Amid waning sentiment about the added value of AI, Big G’s new smartphone lineup bets heavily on new generative features.

Google has launched its new Pixel 9, Pixel 9 Pro, and Pixel 9 XL smartphones, and AI is, predictably, everywhere. The goal is to match Samsung’s and Apple’s approach to AI by adding new capabilities powered by Gemini and Gemini Nano, Google’s fundamental models.
Some of the features are interesting, and their usefulness is immediately clear. Call Notes, for example, allows recording and transcribing phone calls locally to search and remember important information. The new Screenshot feature does the same when we take a still of the screen.
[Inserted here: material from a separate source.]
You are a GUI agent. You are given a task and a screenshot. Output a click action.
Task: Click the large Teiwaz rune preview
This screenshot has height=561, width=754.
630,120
As long as Google doesn’t collect data from this feature for training or profiling purposes, these features will clearly benefit the user experience. 
However, other “magic” and “reality-altering” features are quite the head-scratchers. 
With the new “Add me” feature, for example, users can use a Pixel phone to take two separate group pictures, one without and one with the photographer, and the smartphone will proceed to create a final shot with everyone included. 
The smartphone’s magic editor now makes it easier to alter and doctor pictures by adding elements that were never there, while the new Pixel Studio simplifies access to Gen AI imaging tools, letting users create AI-generated images in a few taps.
While it’s clear that the entire industry needs to find new ways to sell more phones amid a global slowdown, adding these types of reality-bending and easy-wow-inducing features seems like an unsustainable solution. 
Google is so invested in the generative AI craze that it decided to set aside any possible ethical or practical consideration of how all these features can affect the users’ perception of what it means to perceive and document reality. 
This is not necessarily a Google problem but rather an industry-wide issue that seems bound to soon crash against the dire limitations of generative AI, including its long-term costs (with as-of-yet non-existent returns on the investment) and well-documented power-consumption issues. 
AI features aside, the Pixel 9, Pixel 9 Pro, and Pixel 9 Pro XL are good contestants in the 2024 premium smartphone category. Design-wise, Google kept iterating in the same direction, with a slight rework of the prominent back camera unit and focusing on ergonomics. 
Specs are also top-notch, with more RAM and a brand new Tensor G4 processor designed by Google and DeepMind to offer the best possible support for all the new AI features.